=== Extracted information ===

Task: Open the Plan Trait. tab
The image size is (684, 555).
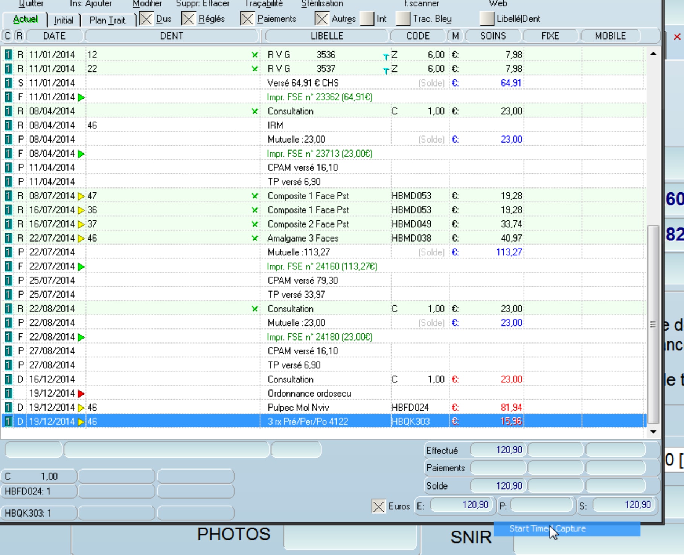Action: tap(108, 20)
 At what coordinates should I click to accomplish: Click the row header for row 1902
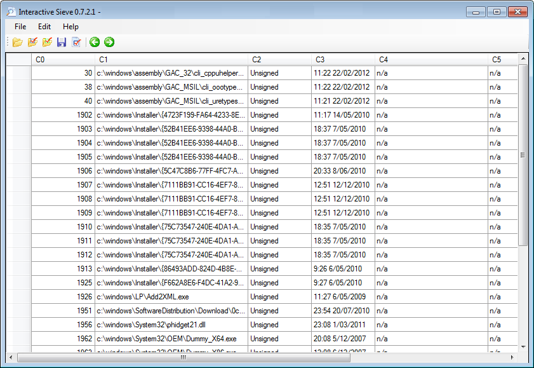(18, 115)
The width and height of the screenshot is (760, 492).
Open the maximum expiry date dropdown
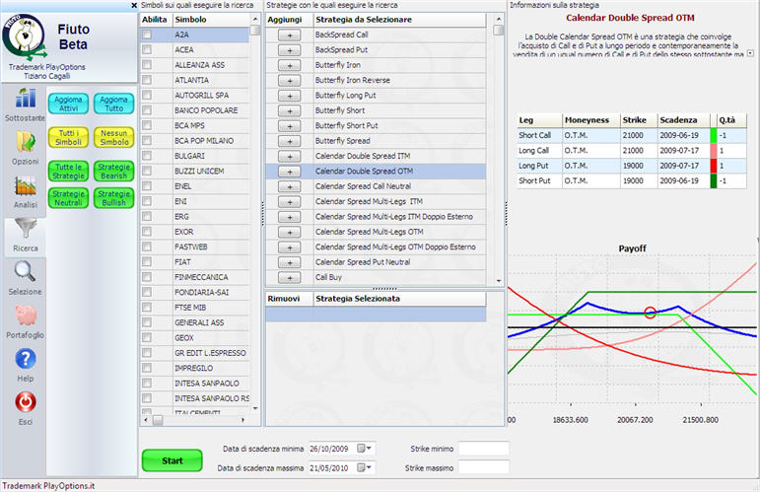[365, 467]
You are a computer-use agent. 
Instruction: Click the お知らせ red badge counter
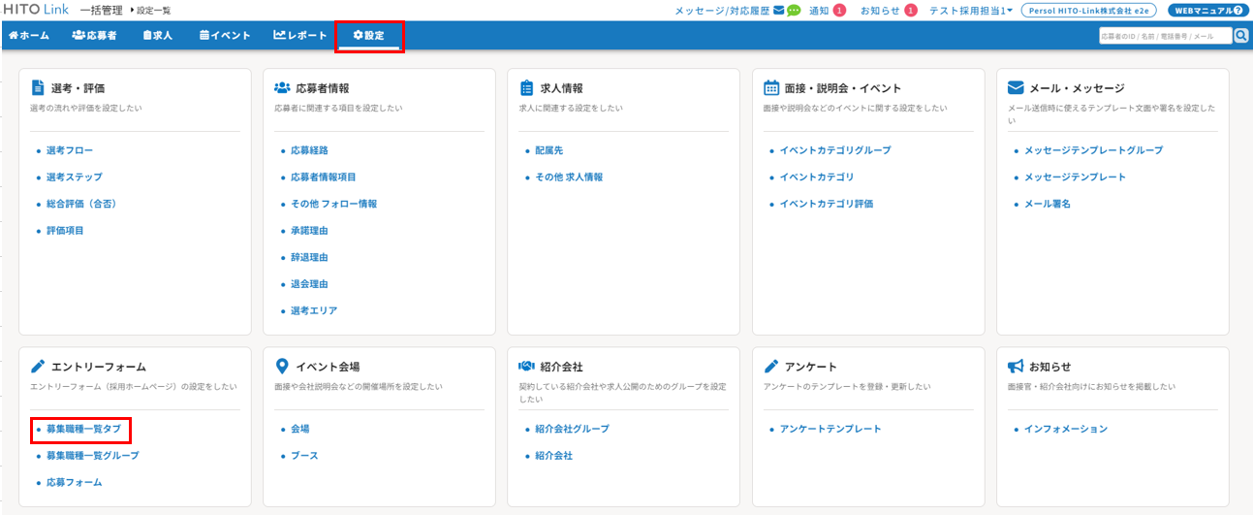pos(910,11)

===

- **Work item**: All entries above must be duplicated exactly; please omit any picture they hold.

- **Written response**:
Task: Open the Plan Trait. tab
The image size is (684, 555).
Action: tap(108, 20)
 At what coordinates should I click to accomplish: Click the row header for row 1902
(18, 115)
The width and height of the screenshot is (760, 492).
Open the maximum expiry date dropdown
[365, 467]
You are a computer-use agent. 
Instruction: Click the お知らせ red badge counter
pos(910,11)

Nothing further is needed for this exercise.